In [1]:
import os
from dotenv import load_dotenv
from langchain.document_loaders import PyPDFLoader, DirectoryLoader 
# from langchain_community.document_loaders import 

In [2]:
def load_file(data):
    loader= DirectoryLoader(data,
                            glob="**/*.pdf", 
                            loader_cls=PyPDFLoader)
    documents = loader.load()
    
    return documents

In [3]:
extracted_data= load_file(data = 'data/')

In [4]:

from langchain.text_splitter import RecursiveCharacterTextSplitter

def text_splitter(data):
    text_splitter = RecursiveCharacterTextSplitter(
        chunk_size=500,
        chunk_overlap=20,
        length_function=len
    )
    texts_chunks = text_splitter.split_documents(data)
    
    return texts_chunks

In [5]:



texts_chunks = text_splitter(data=extracted_data)
print("length of texts: ", len(texts_chunks))

length of texts:  14650


In [6]:
from langchain.embeddings import HuggingFaceEmbeddings

In [7]:
def download_embeddings():
    embeddings = HuggingFaceEmbeddings(
        model_name="sentence-transformers/all-MiniLM-L6-v2",
        # model_kwargs={"device": "cuda"}
    )
    return embeddings

In [8]:
embeddings = download_embeddings()

  embeddings = HuggingFaceEmbeddings(
  from .autonotebook import tqdm as notebook_tqdm


In [9]:
query_results = embeddings.embed_query("What is the capital of France?")
print(len(query_results))

384


In [10]:
load_dotenv()

True

In [11]:
PINECONE_API_KEY = os.getenv("PINECONE_API_KEY")
OPENAI_API_KEY = os.getenv("OPENAI_API_KEY")


In [13]:

from pinecone import Pinecone, ServerlessSpec

pc = Pinecone(api_key= PINECONE_API_KEY)


index_name =  "diabetesbot"

# pc.create_index(
#     name=index_name,
#     dimension=384, 
#     metric="cosine",
#     spec=ServerlessSpec(
#         cloud="aws",
#         region="us-east-1"
#     ) 
# )



#Load existing index

from langchain_pinecone import PineconeVectorStore

docsearch = PineconeVectorStore.from_existing_index(
    index_name=index_name,
    embedding=embeddings,
)

In [14]:
from langchain_pinecone import PineconeVectorStore
docsearch = PineconeVectorStore.from_documents(
    documents=texts_chunks,
    index_name=index_name,
    embedding=embeddings,
)

In [None]:
# #Load existing index

# from langchain_pinecone import PineconeVectorStore

# docsearch = PineconeVectorStore.from_existing_index(
#     index_name=index_name,
#     embedding=embeddings,
# )

In [21]:
docsearch

<langchain_pinecone.vectorstores.PineconeVectorStore at 0x153c5a82ee0>

In [23]:
retriever = docsearch.as_retriever(search_type="similarity",search_kwargs={"k": 10})

In [24]:
retrieved_docs = retriever.invoke("What are the first signs of diabetes?")
retrieved_docs

[Document(id='baa8d693-d2ef-4e75-a897-8e3567f57ced', metadata={'author': 'RICHARD I.G. HOLT', 'creationdate': '2010-04-29T09:54:13+08:00', 'creator': 'Adobe InDesign CS4 (6.0.4)', 'moddate': '2010-04-29T17:22:50+08:00', 'page': 46.0, 'page_label': '25', 'producer': 'Acrobat Distiller 7.0.5 (Windows)', 'source': 'data\\allchapters.pdf', 'title': 'Textbook of Diabetes, FOURTH EDITION', 'total_pages': 1141.0}, page_content='with an increased risk of macrovascular disease. \n The characteristic clinical presentation is with thirst, polyuria, \nblurring of vision and weight loss.
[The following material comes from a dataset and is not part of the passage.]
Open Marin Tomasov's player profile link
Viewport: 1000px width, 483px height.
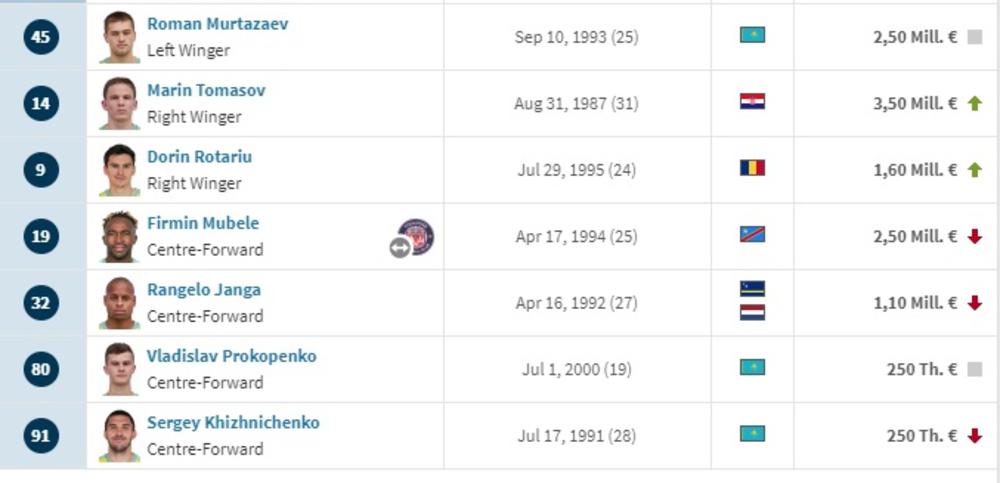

This can lead to ketoacidosis \nor hyperosmolar non - ketotic coma (see Chapter  19 ). Often, \nsymptoms are mild or absent and mild hyperglycemia can persist \nfor years with tissue damage developing, although the person \nmay be totally asymptomatic.  \n  Classiﬁ cation \n There was awareness of different grades of severity of diabetes for'),
 Document(id='5d6b5f35-4899-4c28-8f70-844476334e6c', metadata={'author'

In [25]:
from langchain_openai import OpenAI
llm = OpenAI(temperature=0.4,max_tokens=500)

In [32]:
from langchain.chains import create_retrieval_chain
from langchain.chains.combine_documents import create_stuff_documents_chain
from langchain.prompts import ChatPromptTemplate

system_prompt = (
    "You are a helpful assistant restricted to answering only from the provided context below. "
    "The topic is diabetes and related health conditions only. Do NOT answer any question unrelated to this topic. "
    "Do not use any outside knowledge. If the answer is not in the context, say: 'I'm sorry, I don't have that information in the provided material.' "
    "Be clear, concise, and avoid medical jargon unless it's explained."
    "Use bullet points if necessary. "
    "Use references and sources available from the context when possible. For example, 'According to [source], ...' "
    "If the question is a yes/no question, provide a short answer and then elaborate with context. "
    "If the question is not clear, ask for clarification. "
    "Use no more than 10 sentences.\n\n"
    "{context}"
)


prompt = ChatPromptTemplate.from_messages([
    ("system", system_prompt),
    ("human", "{input}"),
])

In [33]:
question_answer_chain = create_stuff_documents_chain(llm, prompt)
rag_chain = create_retrieval_chain(retriever, question_answer_chain)

In [34]:
response = rag_chain.invoke({"input": "can diabetic people have babies?"})
print(response["answer"])



Yes, diabetic women can have babies, but the risk of complications and birth defects is higher compared to non-diabetic women. It is important for diabetic women to closely monitor their blood sugar levels and maintain good glycemic control during pregnancy to reduce the risk of complications for both the mother and the baby. It is also recommended for diabetic women to receive preconception care and work closely with their healthcare team during pregnancy. 


In [35]:
response = rag_chain.invoke({"input": "does climate change affect diabetes? just say yes or no and give sources"})
print(response["answer"])



Yes, climate change can affect diabetes. According to the International Diabetes Federation, changes in climate can lead to disruptions in diet and fluid intake, which can impact diabetes control. Additionally, climate change can also lead to an increase in infectious diseases, which can worsen diabetes. Source: [Affairs (Project Hope) 2006; 25: 1053 – 1060]